*** Opening Data records ***

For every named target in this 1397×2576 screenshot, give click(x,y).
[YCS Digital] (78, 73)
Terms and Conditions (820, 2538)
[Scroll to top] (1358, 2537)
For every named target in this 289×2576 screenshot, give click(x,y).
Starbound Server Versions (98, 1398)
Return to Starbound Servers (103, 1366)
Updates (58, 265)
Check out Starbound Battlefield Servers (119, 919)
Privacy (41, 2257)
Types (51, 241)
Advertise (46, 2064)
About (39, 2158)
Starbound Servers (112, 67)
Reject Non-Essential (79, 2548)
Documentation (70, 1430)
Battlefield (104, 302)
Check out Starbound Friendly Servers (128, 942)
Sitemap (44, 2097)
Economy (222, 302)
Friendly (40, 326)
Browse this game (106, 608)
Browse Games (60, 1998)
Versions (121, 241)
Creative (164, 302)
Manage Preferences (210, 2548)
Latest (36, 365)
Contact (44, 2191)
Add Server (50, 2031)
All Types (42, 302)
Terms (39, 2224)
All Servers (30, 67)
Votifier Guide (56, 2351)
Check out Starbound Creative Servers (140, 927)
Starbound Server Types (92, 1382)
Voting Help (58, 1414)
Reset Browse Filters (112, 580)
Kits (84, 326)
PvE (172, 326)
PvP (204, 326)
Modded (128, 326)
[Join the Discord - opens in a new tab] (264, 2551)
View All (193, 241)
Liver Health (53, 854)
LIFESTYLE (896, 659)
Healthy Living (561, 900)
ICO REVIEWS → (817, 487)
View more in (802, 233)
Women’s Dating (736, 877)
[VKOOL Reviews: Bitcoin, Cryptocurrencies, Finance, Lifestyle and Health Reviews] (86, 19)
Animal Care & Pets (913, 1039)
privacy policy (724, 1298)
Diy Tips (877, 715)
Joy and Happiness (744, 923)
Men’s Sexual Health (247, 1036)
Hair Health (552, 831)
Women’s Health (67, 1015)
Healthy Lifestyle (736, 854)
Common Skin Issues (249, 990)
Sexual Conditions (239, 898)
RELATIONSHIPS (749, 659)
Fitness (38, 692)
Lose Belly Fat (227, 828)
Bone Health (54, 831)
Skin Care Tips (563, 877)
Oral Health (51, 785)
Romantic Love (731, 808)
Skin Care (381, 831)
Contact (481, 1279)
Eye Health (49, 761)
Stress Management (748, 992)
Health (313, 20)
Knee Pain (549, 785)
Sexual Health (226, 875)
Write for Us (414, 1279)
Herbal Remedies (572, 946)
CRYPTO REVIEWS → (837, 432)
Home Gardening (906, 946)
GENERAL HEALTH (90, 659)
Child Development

*** Closing Data records ***

Instructions for the task:
Write the material out once more, exactly.

Solution to this exercise:
For every named target in this 1397×2576 screenshot, give click(x,y).
[YCS Digital] (78, 73)
Terms and Conditions (820, 2538)
[Scroll to top] (1358, 2537)
For every named target in this 289×2576 screenshot, give click(x,y).
Starbound Server Versions (98, 1398)
Return to Starbound Servers (103, 1366)
Updates (58, 265)
Check out Starbound Battlefield Servers (119, 919)
Privacy (41, 2257)
Types (51, 241)
Advertise (46, 2064)
About (39, 2158)
Starbound Servers (112, 67)
Reject Non-Essential (79, 2548)
Documentation (70, 1430)
Battlefield (104, 302)
Check out Starbound Friendly Servers (128, 942)
Sitemap (44, 2097)
Economy (222, 302)
Friendly (40, 326)
Browse this game (106, 608)
Browse Games (60, 1998)
Versions (121, 241)
Creative (164, 302)
Manage Preferences (210, 2548)
Latest (36, 365)
Contact (44, 2191)
Add Server (50, 2031)
All Types (42, 302)
Terms (39, 2224)
All Servers (30, 67)
Votifier Guide (56, 2351)
Check out Starbound Creative Servers (140, 927)
Starbound Server Types (92, 1382)
Voting Help (58, 1414)
Reset Browse Filters (112, 580)
Kits (84, 326)
PvE (172, 326)
PvP (204, 326)
Modded (128, 326)
[Join the Discord - opens in a new tab] (264, 2551)
View All (193, 241)
Liver Health (53, 854)
LIFESTYLE (896, 659)
Healthy Living (561, 900)
ICO REVIEWS → (817, 487)
View more in (802, 233)
Women’s Dating (736, 877)
[VKOOL Reviews: Bitcoin, Cryptocurrencies, Finance, Lifestyle and Health Reviews] (86, 19)
Animal Care & Pets (913, 1039)
privacy policy (724, 1298)
Diy Tips (877, 715)
Joy and Happiness (744, 923)
Men’s Sexual Health (247, 1036)
Hair Health (552, 831)
Women’s Health (67, 1015)
Healthy Lifestyle (736, 854)
Common Skin Issues (249, 990)
Sexual Conditions (239, 898)
RELATIONSHIPS (749, 659)
Fitness (38, 692)
Lose Belly Fat (227, 828)
Bone Health (54, 831)
Skin Care Tips (563, 877)
Oral Health (51, 785)
Romantic Love (731, 808)
Skin Care (381, 831)
Contact (481, 1279)
Eye Health (49, 761)
Stress Management (748, 992)
Health (313, 20)
Knee Pain (549, 785)
Sexual Health (226, 875)
Write for Us (414, 1279)
Herbal Remedies (572, 946)
CRYPTO REVIEWS → (837, 432)
Home Gardening (906, 946)
GENERAL HEALTH (90, 659)
Child Development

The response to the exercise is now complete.